À la différence des animaux, « la condition naturelle de l’homme est de ne pas avoir de nature ». Selon Pic de la Mirandole (1463-1494), le créateur a donné à l’homme le libre arbitre pour qu’il puisse se façonner lui-même. Le philosophe Dany Robert Dufour développe cette idée : pour lui, l’être humain, « non fini, à la différence des autres animaux, doit donc se parachever ailleurs que dans la première nature, dans une seconde nature, généralement appelé culture. » (On achève bien les hommes). L’homme est à la recherche perpétuelle d’une image de soi ; il est obligé de se représenter ce qu’il pourrait être. Cette opération passe par le langage, base de toute représentation.
Le langage se structure de façon trinitaire :
- d’un côté, le monde extérieur, l’ensemble des objets auxquels les concepts renvoient ;
- de l’autre, l’attelage signifiant-signifié, le signifiant étant le mot lui-même, le signifié le concept qu’il désigne, lui-même recevant sa substance signifiante du référent auquel il est lié dès son origine.
Une flèche à double sens relie le référent à l’attelage signifiant-signifié, pour rappeler que le référent est l’origine et la fin de toute formulation. Cette association des deux termes a pour lieu spécifique la conscience humaine. Le lieu pertinent de ce qu’on appelle le réel se trouve précisément là.
L’homme qui se crée par le langage n’est plus du monde, il en est exilé, mais son corps reste dans le monde. Cet exil est la clé explicative de toute activité.
Le référent de la musique est le corps humain vivant et se sentant vivre
Le langage musical a un fonctionnement spécifique. En musique, les unités les plus fondamentales sont les notes, qui n’ont en tant que telles aucune signification particulière : en effet un la ou un si ne font pas sens par eux-mêmes, dans la mesure où ils ne renvoient à aucun référent externe repérable.
Les notes ne signifient rien en elles-mêmes ; mais les relations que le musicien établit entre elles créent des séquences que nous pouvons mémoriser. Ces séquences renvoient à des rythmes corporels fondamentaux, celui de la marche et celui de la respiration, et mettent en jeu une grammaire corporelle : élan, tension, suspens, détente.
Prémisses d’une nouvelle esthétique possible
Comment dans ces conditions expliquer l’émotion esthétique ressentie à l’audition d’un morceau ?

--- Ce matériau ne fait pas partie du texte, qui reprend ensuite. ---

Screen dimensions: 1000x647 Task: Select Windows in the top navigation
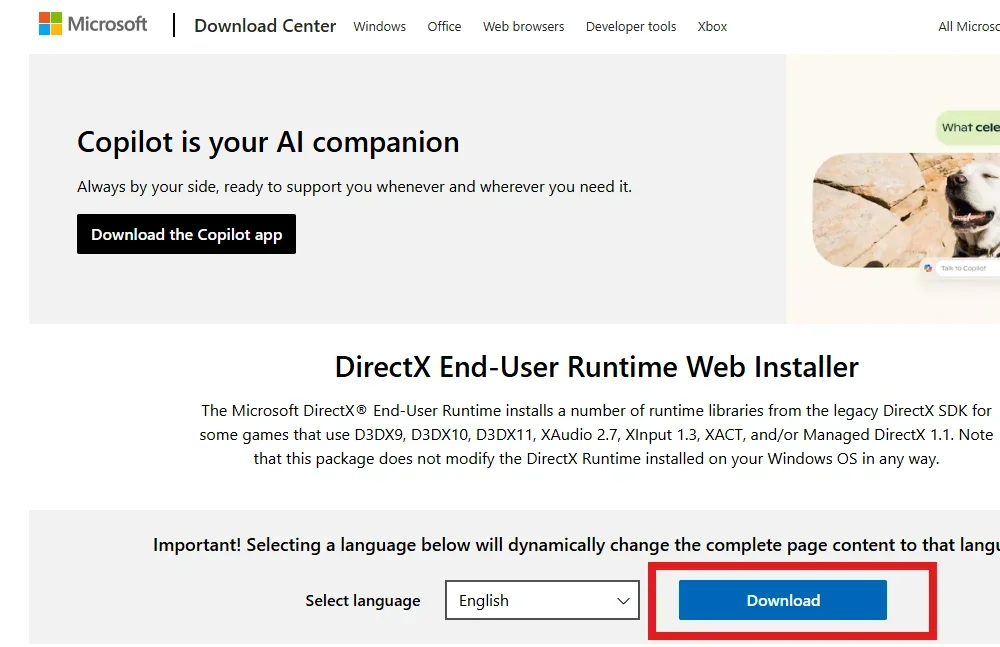click(x=379, y=27)
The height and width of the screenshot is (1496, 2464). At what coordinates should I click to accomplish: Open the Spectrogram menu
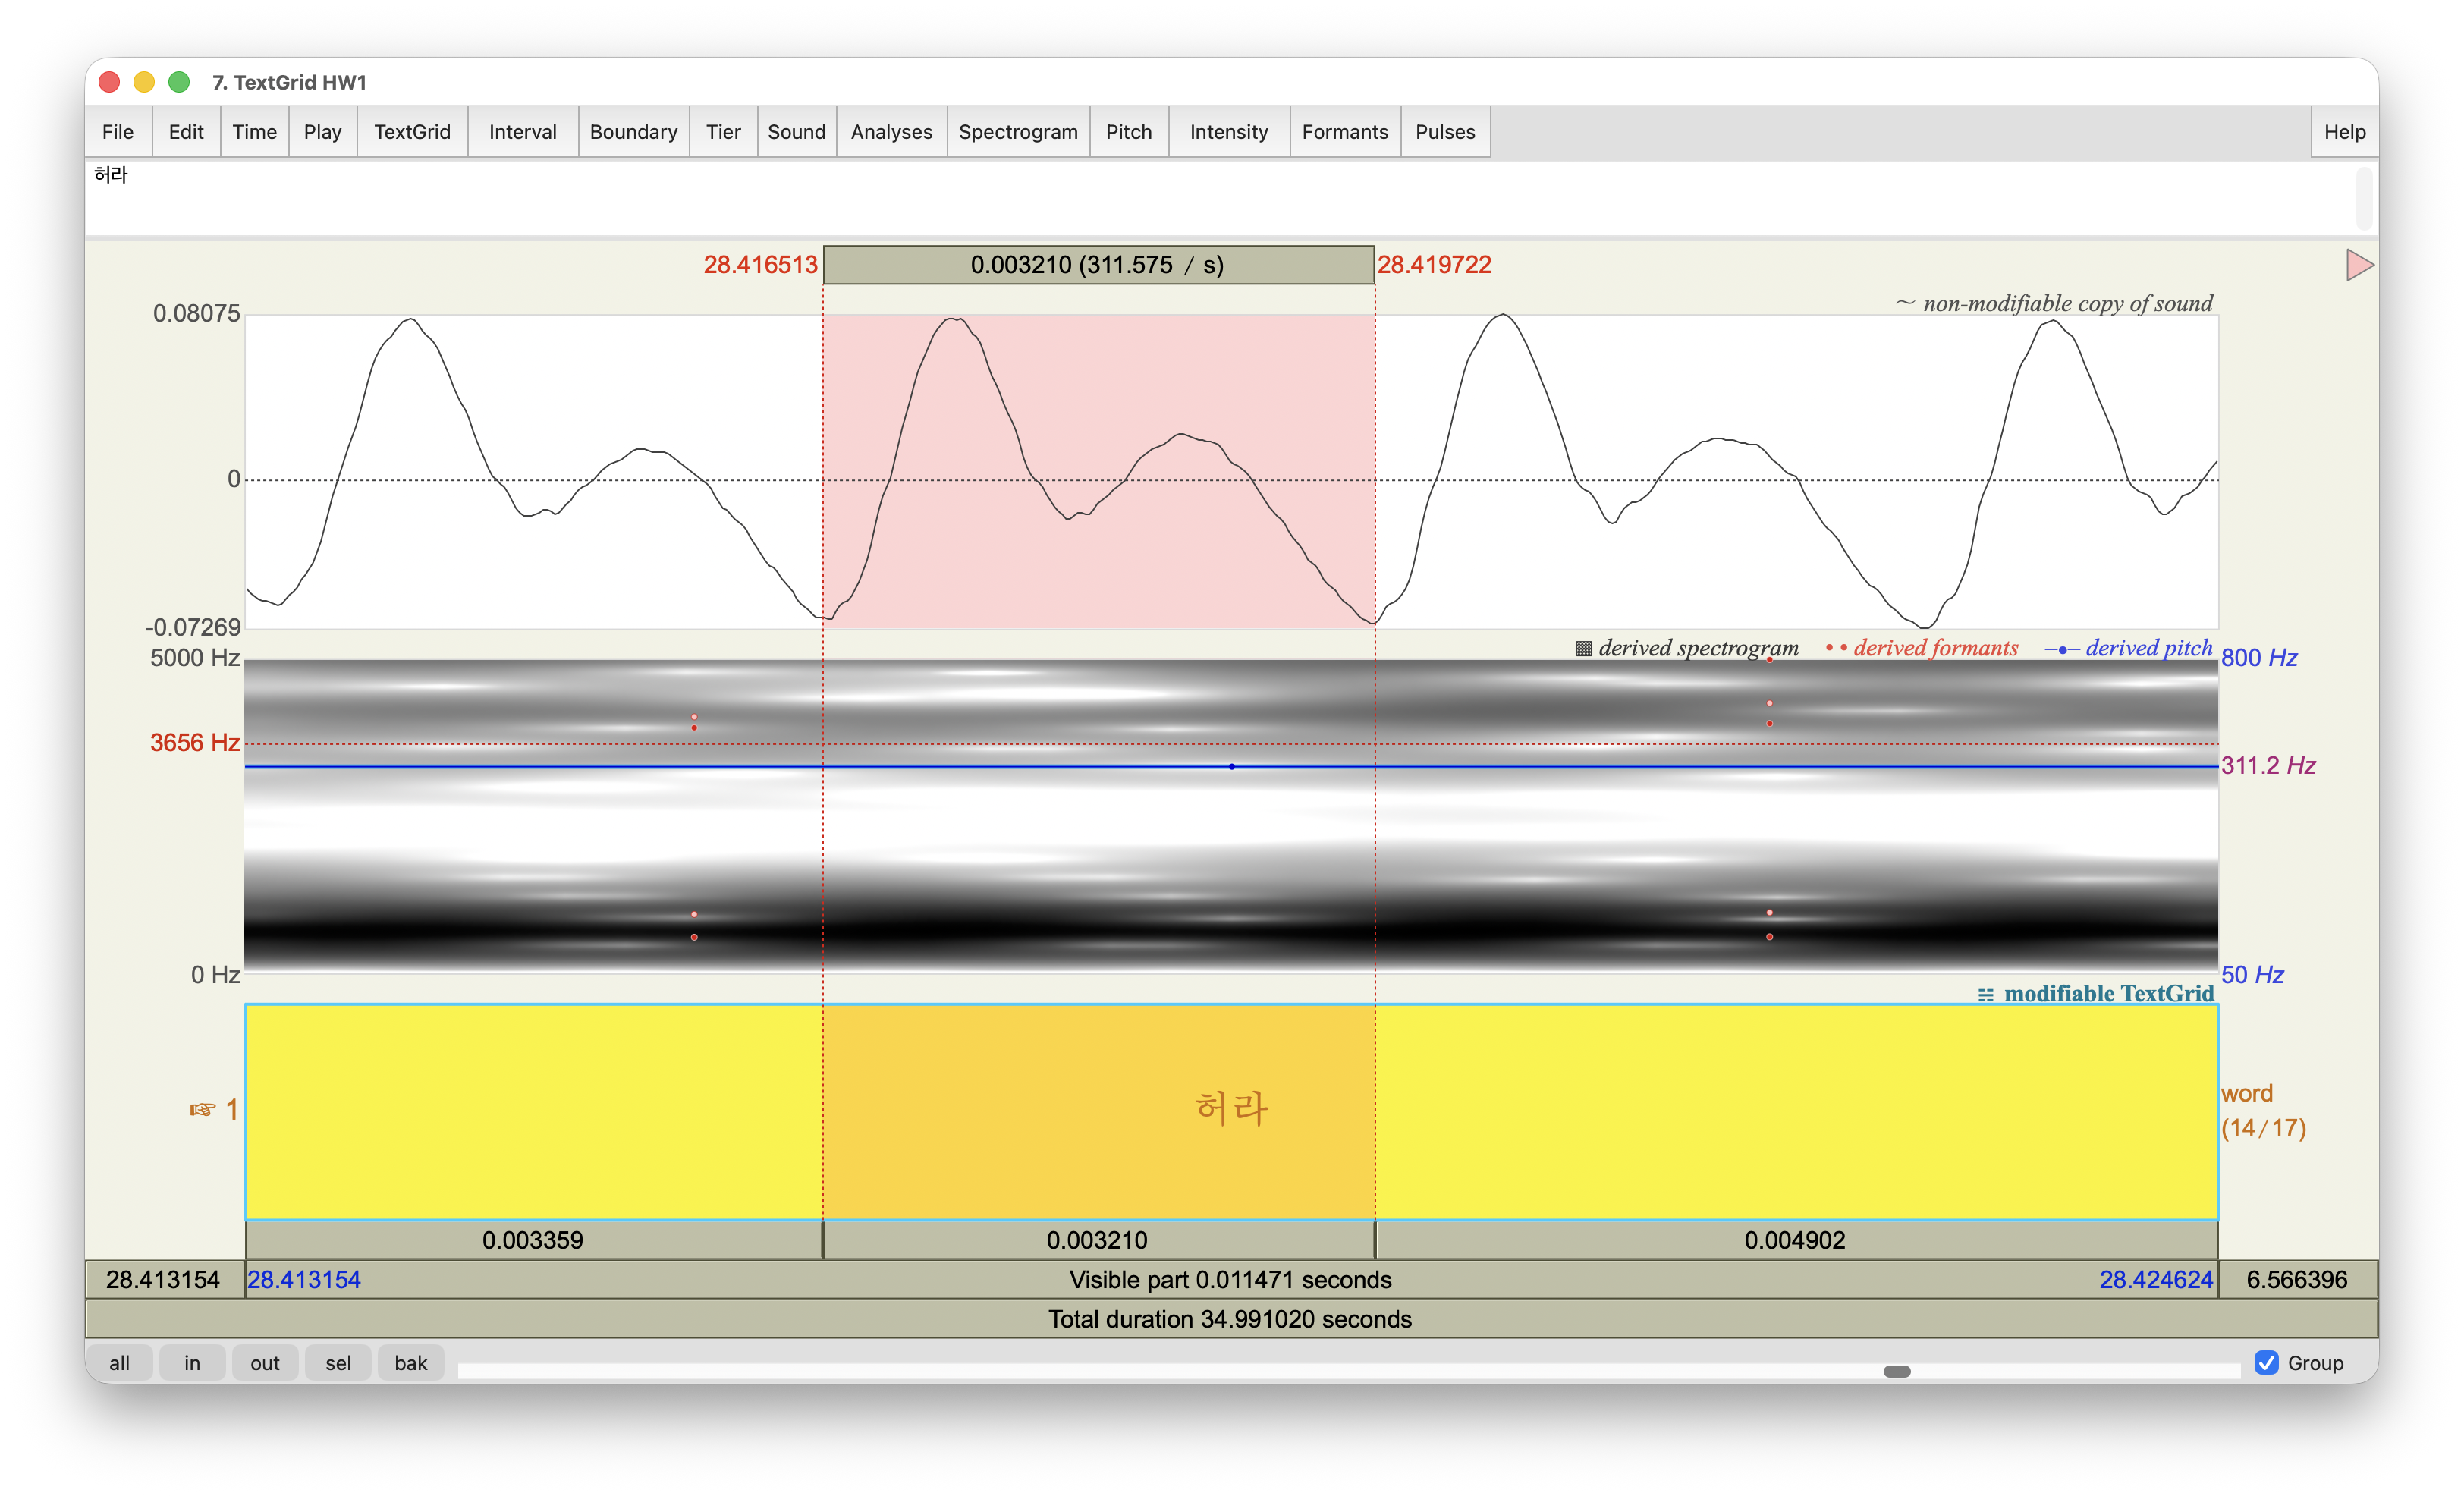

On peut considérer que le sujet humain est constitué de sept strates (ou étagements) hiérarchisées : le corps, la sensitivité, l’affectivité, le sens symbolique, l’intellection, la spiritualité et le sens éthique. Chaque étage s’appuie sur les précédents et tous les niveaux s’appuient sur la strate corporelle. Une circulation permanente traverse ces diverses couches.
La musique, en mobilisant le « tambour corporel » – souffle, rythme, mouvement – active ces strates comme un ensemble de tambours accordés, produisant ce qu’on appelle l’émotion esthétique : une harmonisation intérieure qui restaure l’unité entre corps et esprit.